This repository provides the implementation used to generate the experimental results reported in the paper “Blind Confusion of Classification Networks”. The work evaluates the robustness of image classification models under common and structured image corruptions in a black-box setting.
Real world image classifiers frequently operate under unknown corruptions that degrade both accuracy and confidence in unpredictable ways. (1) This study evaluates the robustness of 37 neural network models for image classification under diverse corruptions through black box attacks. The tested models include conventional and modern CNNs such as AlexNet ResNet and Inception.
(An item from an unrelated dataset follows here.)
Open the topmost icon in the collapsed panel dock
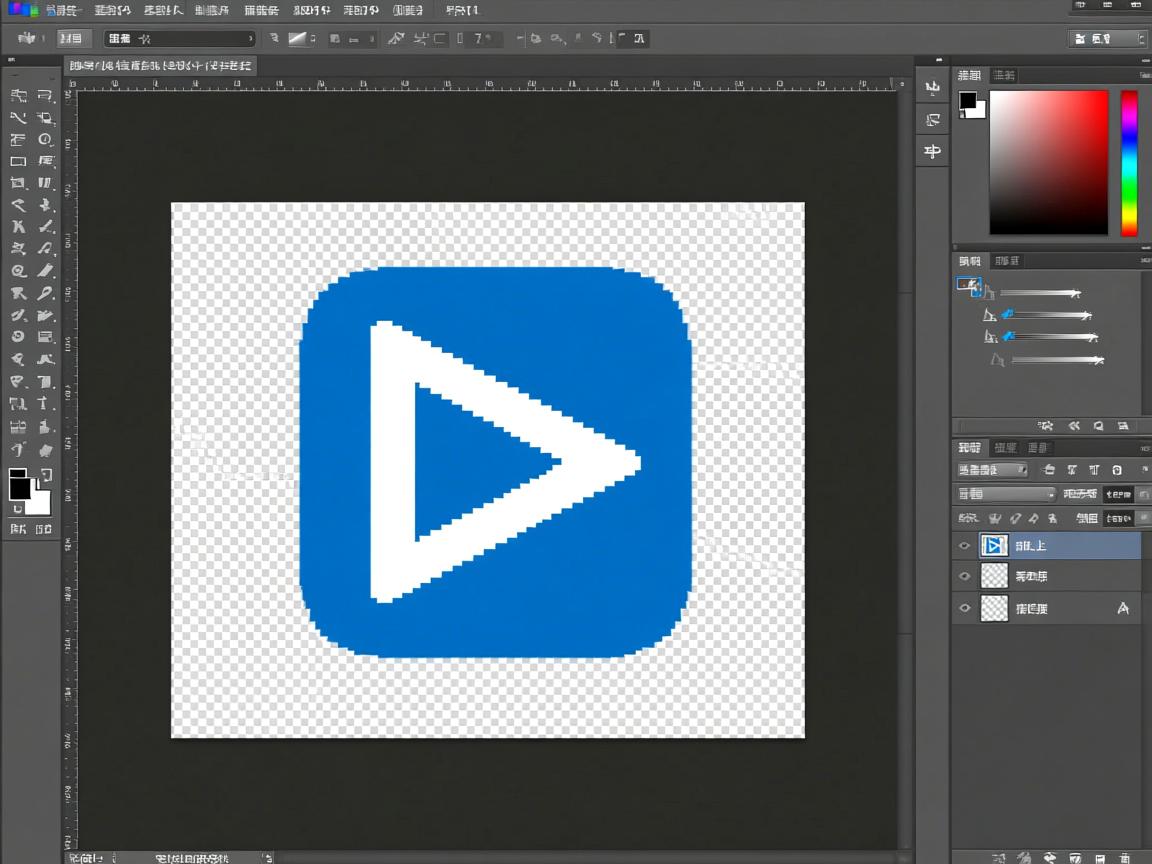click(933, 89)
They also include noise robust variants such as Noisy Student and AugMix ResNet and vision transformers such as ViT, DeiT and Swin. (2) Fifteen corruption types are applied on the ImageNet ILSVRC2012 validation set and cover common corruptions such as Gaussian Speckle and Salt and Pepper, as well as structured corruptions including Random Lines Random Crosses and Confusion Blocks. (3) To distinguish accuracy degradation from shifts in model confidence, this work complements the Corruption Error metric CE with the proposed Accuracy Confidence Divergence ACD which summarizes the directional gap between accuracy and predicted confidence across corruption severities. Our results show that structured perturbations in particular Random Lines with CE above 0.63 Random Crosses with CE above 0.59 and Salt and Pepper noise with CE above 0.62 degrade performance more severely than common corruptions whose lower CE bound lies roughly between 0.51 and 0.32. These findings highlight distinct vulnerabilities in modern architectures and demonstrate the importance of extended robustness benchmarks that explicitly include structured and nonstandard corruption types.
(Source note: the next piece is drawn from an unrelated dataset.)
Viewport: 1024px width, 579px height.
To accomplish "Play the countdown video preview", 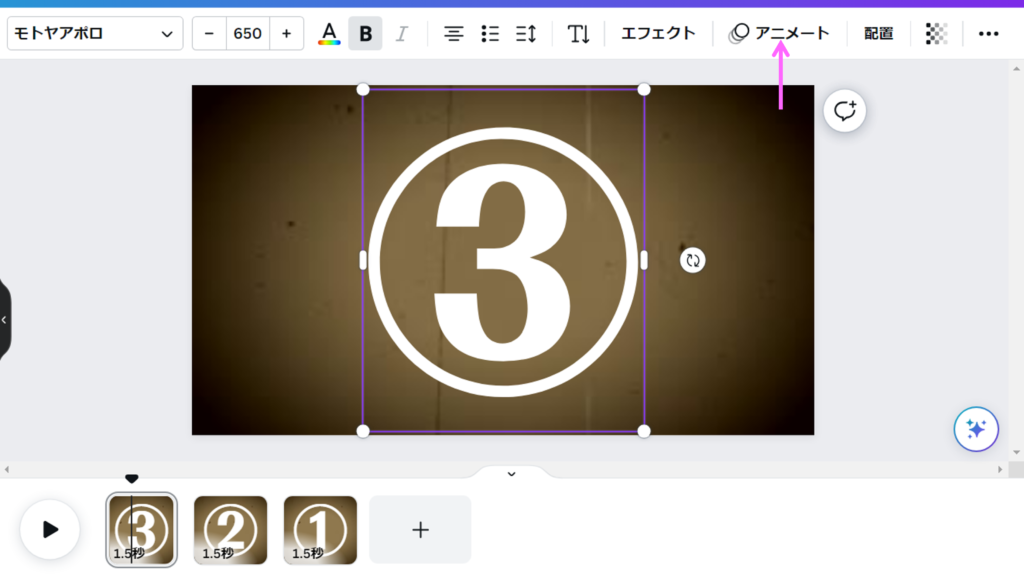I will [50, 530].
This work uses the ImageNet dataset [1].
[1] O. Russakovsky, J. Deng, H. Su, J. Krause, S. Satheesh, S. Ma, Z. Huang,
A. Karpathy, A. Khosla, M. Bernstein, A. C. Berg, and L. Fei-Fei,
ImageNet Large Scale Visual Recognition Challenge,
International Journal of Computer Vision (IJCV), 2015.
[2] J. Deng, W. Dong, R. Socher, L.-J. Li, K. Li, and L. Fei-Fei,
ImageNet: A Large-Scale Hierarchical Image Database,
IEEE Conference on Computer Vision and Pattern Recognition (CVPR), 2009.